- Task objective
Take the data below and filter it for lines containing the word "computer"; show each line found.
++++ Given data ++++
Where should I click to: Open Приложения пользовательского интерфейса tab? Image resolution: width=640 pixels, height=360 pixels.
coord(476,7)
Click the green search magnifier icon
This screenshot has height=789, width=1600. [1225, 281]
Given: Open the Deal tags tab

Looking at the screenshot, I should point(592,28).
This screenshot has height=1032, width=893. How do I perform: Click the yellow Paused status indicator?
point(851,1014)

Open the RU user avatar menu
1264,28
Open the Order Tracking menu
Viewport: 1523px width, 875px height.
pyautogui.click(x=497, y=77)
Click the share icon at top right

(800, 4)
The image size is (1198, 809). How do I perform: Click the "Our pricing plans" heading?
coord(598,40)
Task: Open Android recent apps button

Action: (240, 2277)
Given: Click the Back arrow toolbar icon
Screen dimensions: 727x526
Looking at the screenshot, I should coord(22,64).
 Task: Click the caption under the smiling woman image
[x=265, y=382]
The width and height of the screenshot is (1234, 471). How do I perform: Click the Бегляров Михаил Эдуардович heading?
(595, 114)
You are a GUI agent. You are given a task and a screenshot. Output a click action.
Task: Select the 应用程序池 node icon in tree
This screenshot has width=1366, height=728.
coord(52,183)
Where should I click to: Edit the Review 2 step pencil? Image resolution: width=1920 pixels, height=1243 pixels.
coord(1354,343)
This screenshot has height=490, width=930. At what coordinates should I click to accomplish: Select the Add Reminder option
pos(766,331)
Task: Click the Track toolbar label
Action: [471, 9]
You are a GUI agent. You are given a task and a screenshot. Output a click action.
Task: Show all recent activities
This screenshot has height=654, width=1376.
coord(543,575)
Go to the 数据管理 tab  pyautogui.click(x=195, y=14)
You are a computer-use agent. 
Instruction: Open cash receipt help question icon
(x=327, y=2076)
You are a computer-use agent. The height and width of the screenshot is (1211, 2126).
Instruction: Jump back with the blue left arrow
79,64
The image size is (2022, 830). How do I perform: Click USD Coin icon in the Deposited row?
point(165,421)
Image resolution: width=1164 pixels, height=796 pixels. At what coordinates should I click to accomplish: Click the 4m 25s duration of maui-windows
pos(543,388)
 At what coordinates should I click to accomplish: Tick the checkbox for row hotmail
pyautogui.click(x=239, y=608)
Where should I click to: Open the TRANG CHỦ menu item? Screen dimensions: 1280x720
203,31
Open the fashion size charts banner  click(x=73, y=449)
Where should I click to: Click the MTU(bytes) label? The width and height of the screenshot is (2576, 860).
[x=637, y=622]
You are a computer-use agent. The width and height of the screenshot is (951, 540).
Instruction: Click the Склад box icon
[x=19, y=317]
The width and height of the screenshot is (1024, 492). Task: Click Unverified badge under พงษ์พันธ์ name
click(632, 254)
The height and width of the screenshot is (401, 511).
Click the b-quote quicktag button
++++
- Task result
You are a computer-use agent. 
You are a computer-use agent. The height and width of the screenshot is (1211, 2126).
You are a computer-use agent. The width and height of the screenshot is (951, 540).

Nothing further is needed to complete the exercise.